Speaker: Dr. Katherine Skinner, Educopia Institute
How do we better make sure that there are connections between all of the players in this scholarly space?
The Educopia Institute advances cultural, scientific, and scholarly institutions by catalyzing networks and collaborative communities. They want to preserve digital scholarly information for the long-term, in a neutral, lightweight solution.
In the early 2000s, digital scholarship was uncharted. The frontier depends on your perspective, since it’s not really as blank a slate as it appears on the surface. Establishing a settlement in the digital frontier is difficult because traditional business practices work to enforce each other. We have to respect traditions to adapt them.
How do new fields come into being? Sociology looks at the factors in place to make change happen. Skinner focued her dissertation on the creation of new styles of music, and these questions led her to become deeply involved with questions about scholarly publishing. She wants to revolutionize the way scholarship is produced.
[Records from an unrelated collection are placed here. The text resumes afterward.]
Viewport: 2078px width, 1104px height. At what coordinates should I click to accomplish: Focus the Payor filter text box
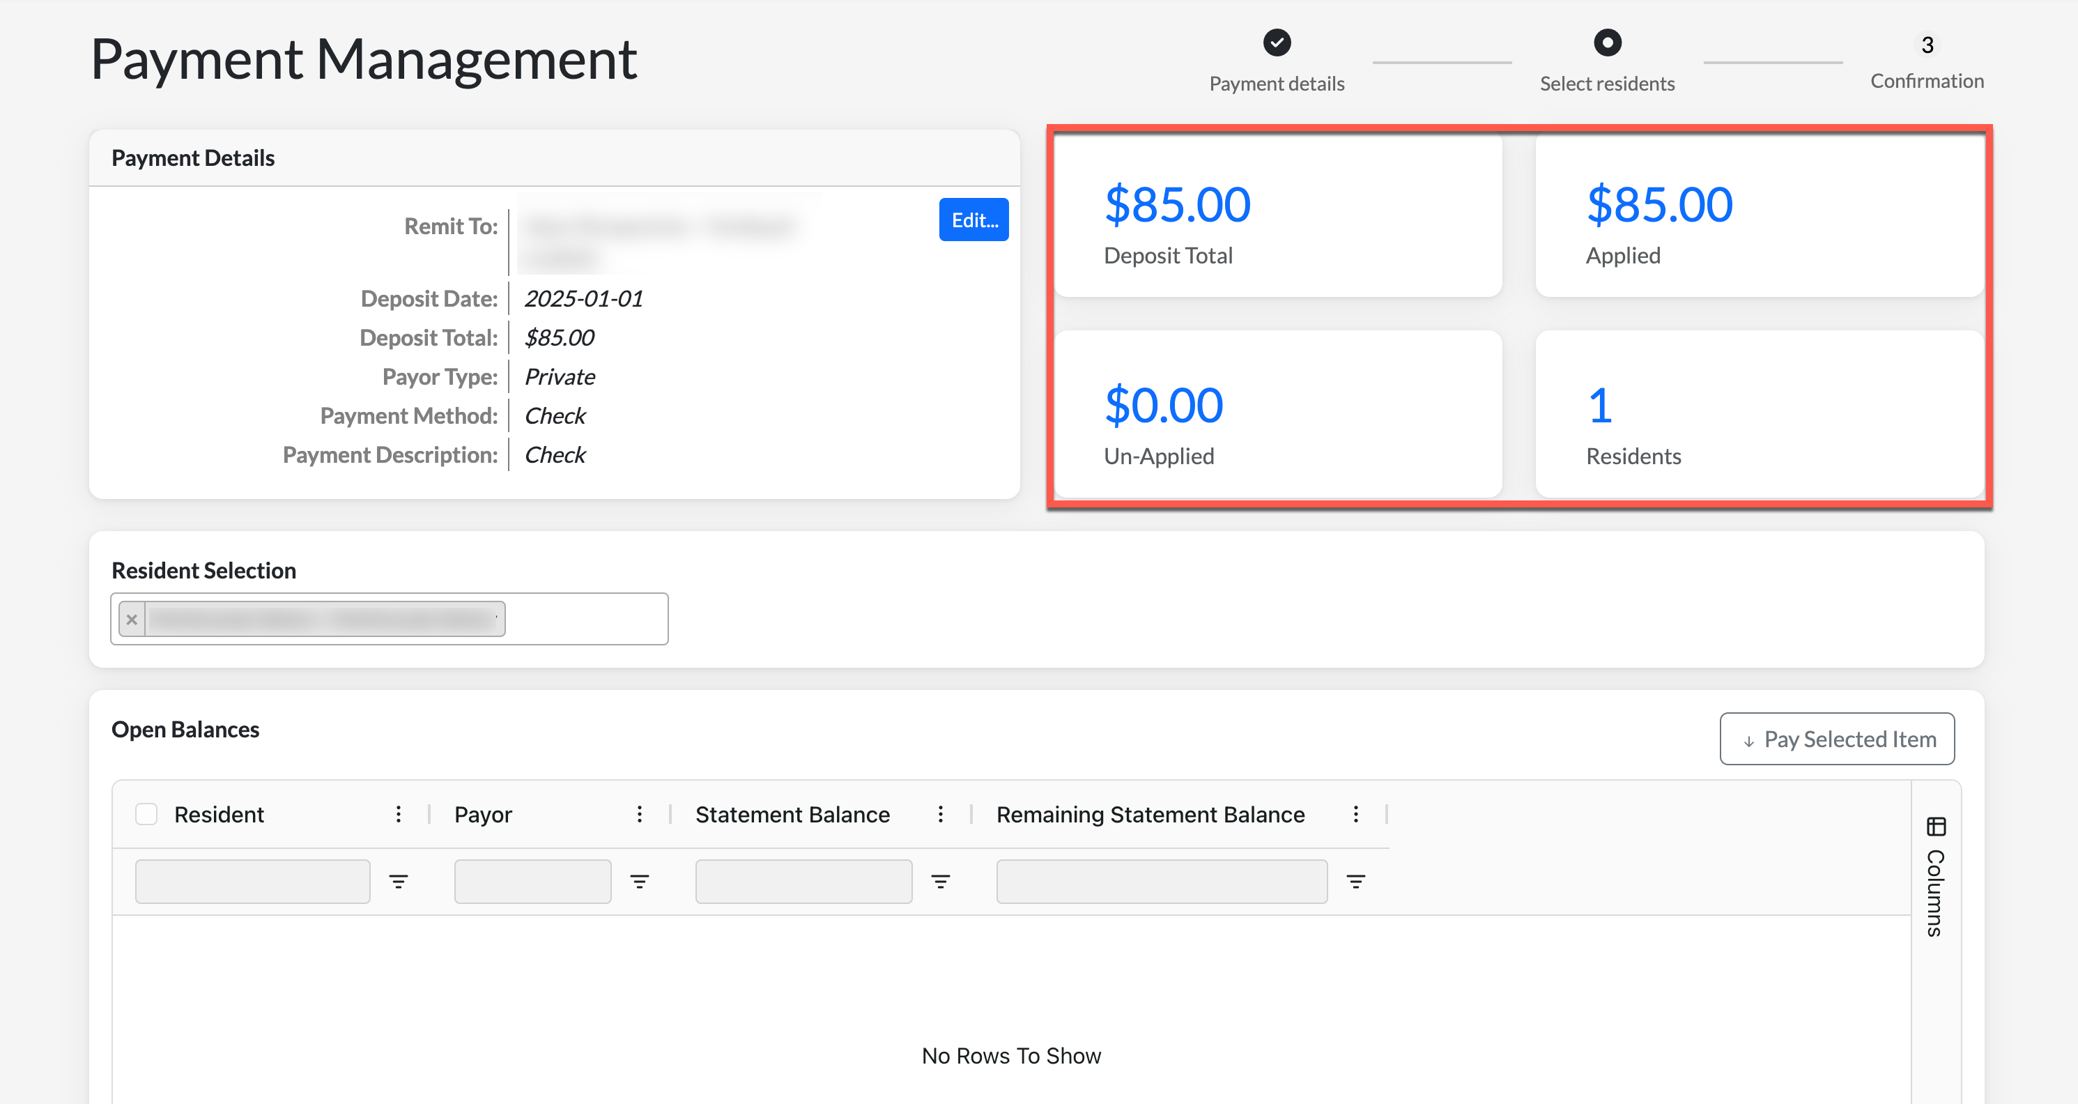click(x=532, y=881)
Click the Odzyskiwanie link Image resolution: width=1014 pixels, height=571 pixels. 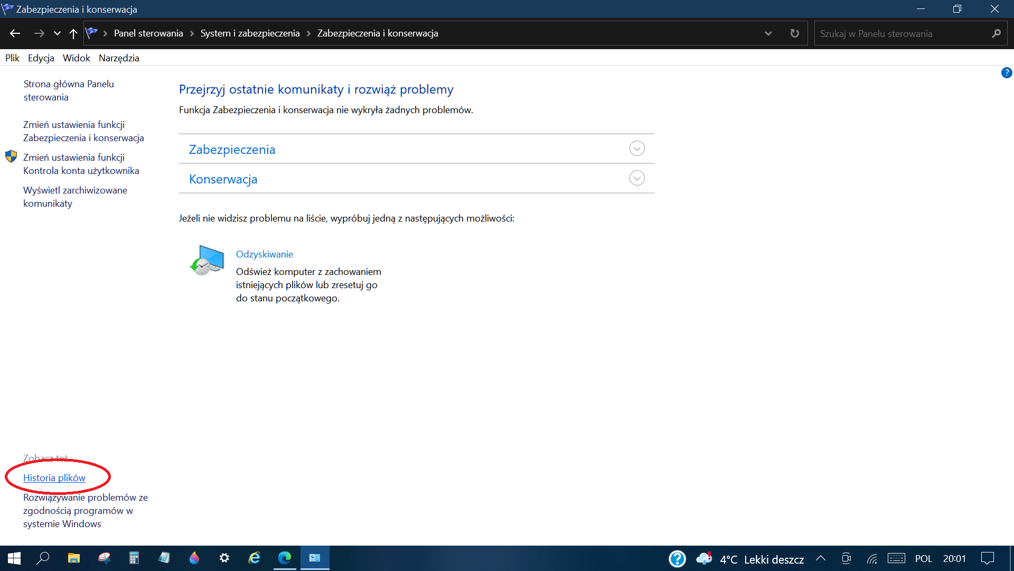(x=265, y=254)
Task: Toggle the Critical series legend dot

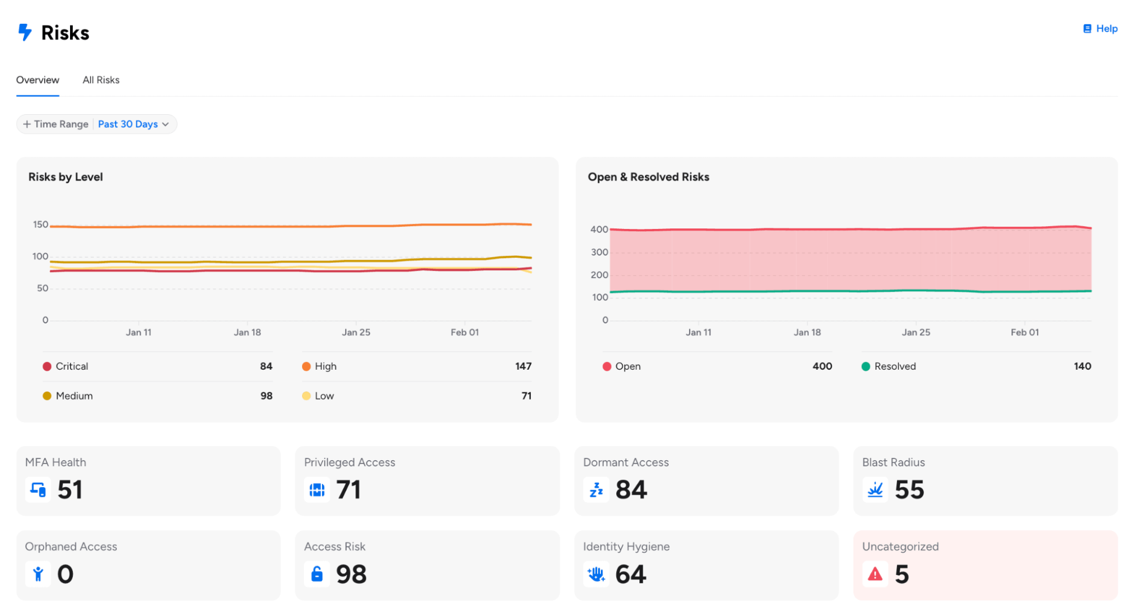Action: tap(47, 366)
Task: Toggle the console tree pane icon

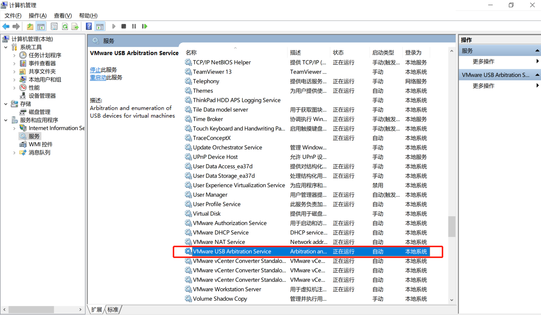Action: 41,26
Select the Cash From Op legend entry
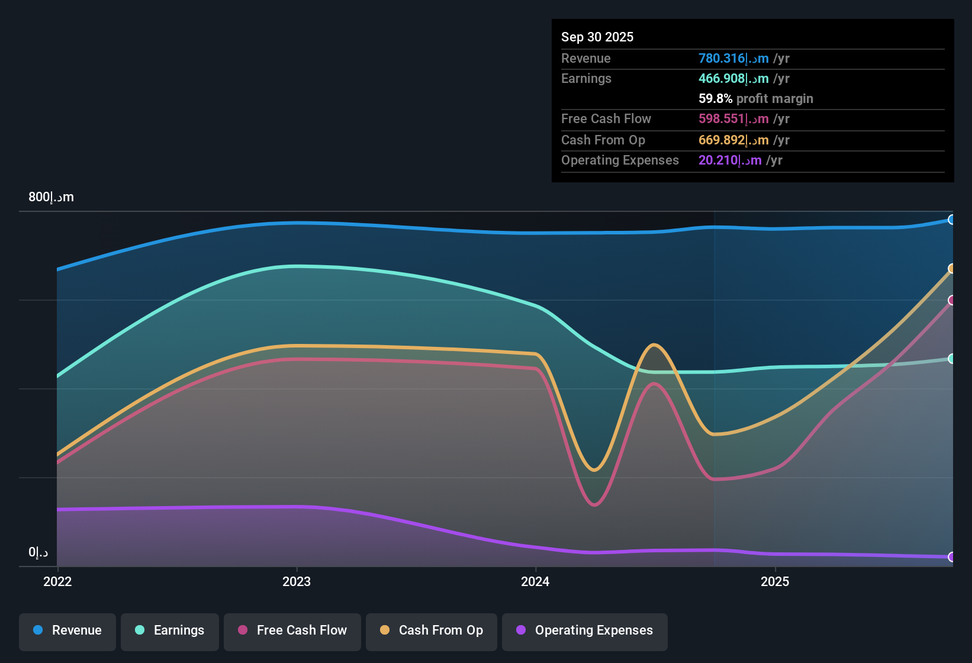This screenshot has height=663, width=972. pos(431,630)
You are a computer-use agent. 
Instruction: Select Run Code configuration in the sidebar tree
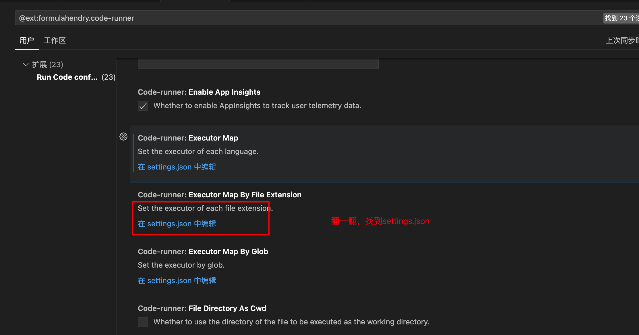[67, 77]
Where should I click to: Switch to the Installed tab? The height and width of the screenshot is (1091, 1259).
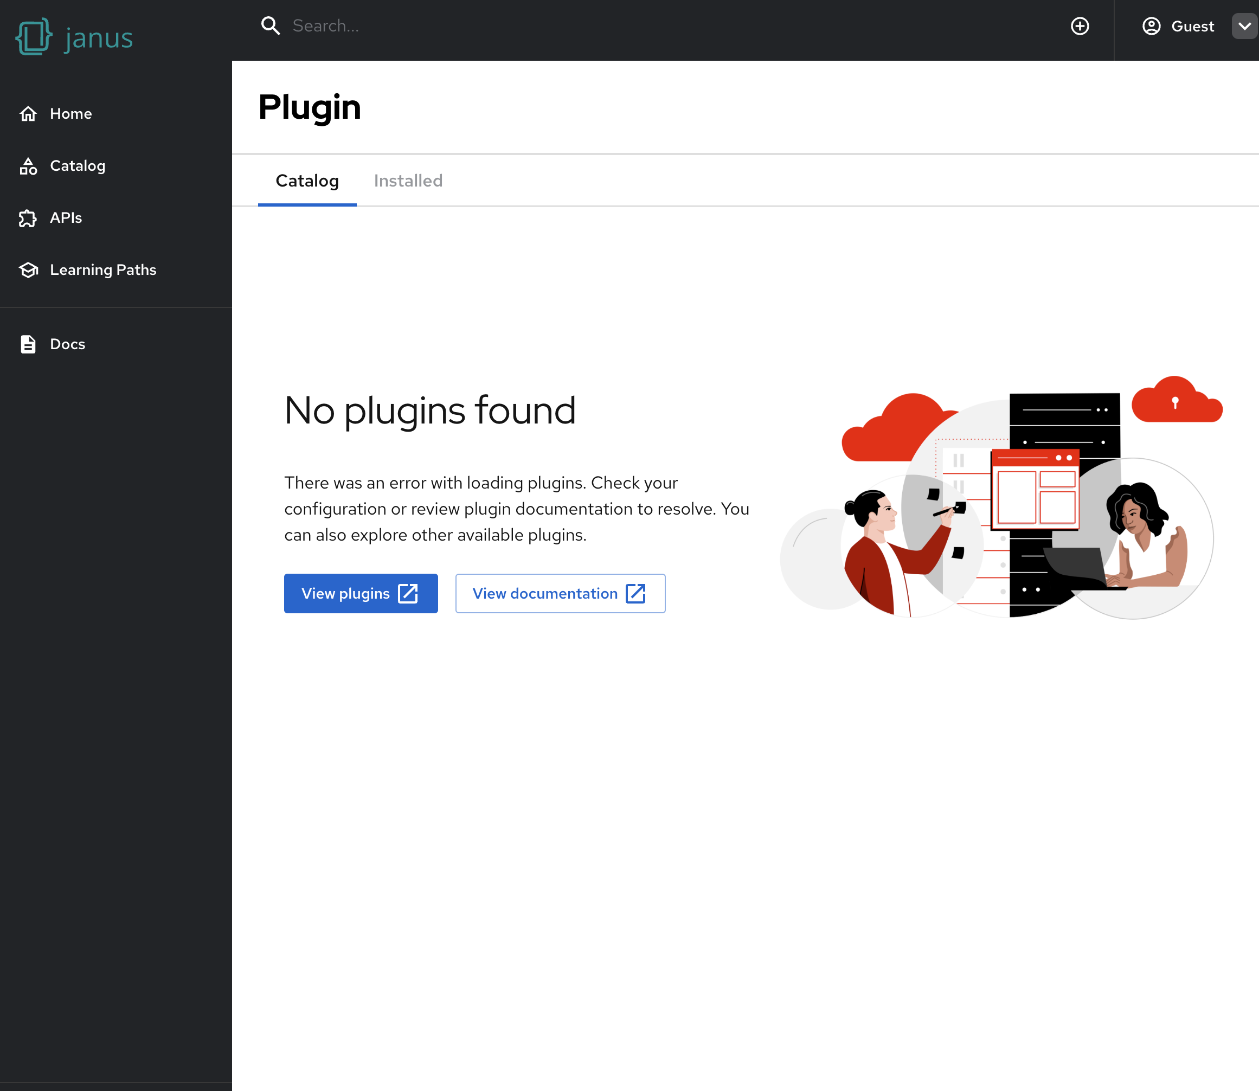click(408, 181)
Field formation: principle 1
Beware changes in the modes of communication — new fields and practices emerge.
Example: The printing press revolutionized the modes of communication in the Church, causing it to splinter into different groups allowing the people, not just the leaders, to interpret the content.
Field formation: principle 2:
Innovations don’t come from the center, they come from unexpected locations.
Example: When the phonograph was created, 150 record companies sprung up. But, by the time the Great Depression hit, the market for records had declined, but were revived by the creation of the juke box. The records were changed out weekly, creating a larger demand for more new content. It also exposed more white Americans to black music.
Field formation: principle 3:
Cultural process of production, distribution, and reception depend upon networks of people.
Example: Castellers in Barcelona are teams of people who “build” towers several stories high, standing on each other’s shoulders. We need closely integrated chains of dependence in our communities.
The internet has shifted the nature of communications. Our media is conservative, and it’s in a business model developed and established over centuries. We’re starting to notice some of the innovations around us (example: Elsevier acquisition of Mendeley) and bringing them in from the fringes.
System-wide change requires system-wide involvement. We can’t change one tiny aspect and expect the rest to shift — it has to happen across the system. We can’t do this in silos. We have to work with all the players, and remind them why we’re here and why we matter.
Our mission as librarians is to support and sustain access to cultural, political, and scientific knowledge. That’s radical and wonderful. We need to start committing our resources to efforts to make change, like DPLA. It’s not just about content types, it’s about networks of people supporting the broader public good.
Chance keeps us very interested, because we never know how it’s going to turn out. Theoretically. Sometimes it can be rigged. Every time we turn around, there are game changers like computers, scanners, the Internet, mobile devices, etc. These provide us moments when massive changes in communication can occur.
Some of the entities in these moments have rigged the system to their own advantage. Over and over, we have made a choice to go along with them.
Publishers are motivated differently from librarians, and the communication changes have had a huge impact on their ability to do what they do. Some have folded or been absorbed by larger companies. Publisher are seeking survival right now, and many are motivated to support the academic environment, but they come at it from a different perspective than librarians. They are acting out of self-interest not because they are bad, but because they are seeking survival in an uncertain marketplace where libraries are seen as a stable source of income. They can’t survive in the common marketplace at 10% a year increase, but they know libraries will absorb it, so they turn to us.
Why are we choosing to let a marketplace impinge on our mission as libraries? Every time we turn from permanent collections to rented collections, we are failing our mission. The recession has hit us hard, and it’s going to hit us harder before it’s over. Higher education is starting to downsize, which includes the money the publishers expect to get from us.
Flexibility is the trademark of survival. We can turn this situation around. We could resist change by doing the same thing the same way, or embrace change by being on the bleeding edge, or go at a moderate pace. But none of these will work as individuals. We have to do them as a community in a network to make real changes.
Trends to watch: library publishing (Library Publishing Coalition), web archiving (netpreserve.org), preservation, and open-access funding.
Audience member suggests that schools who pay OA fees should get rebates on their subscriptions for those journals in order to increase parity in the system, since institutions that have actively publishing scholars end up paying for the rest of us to get it free.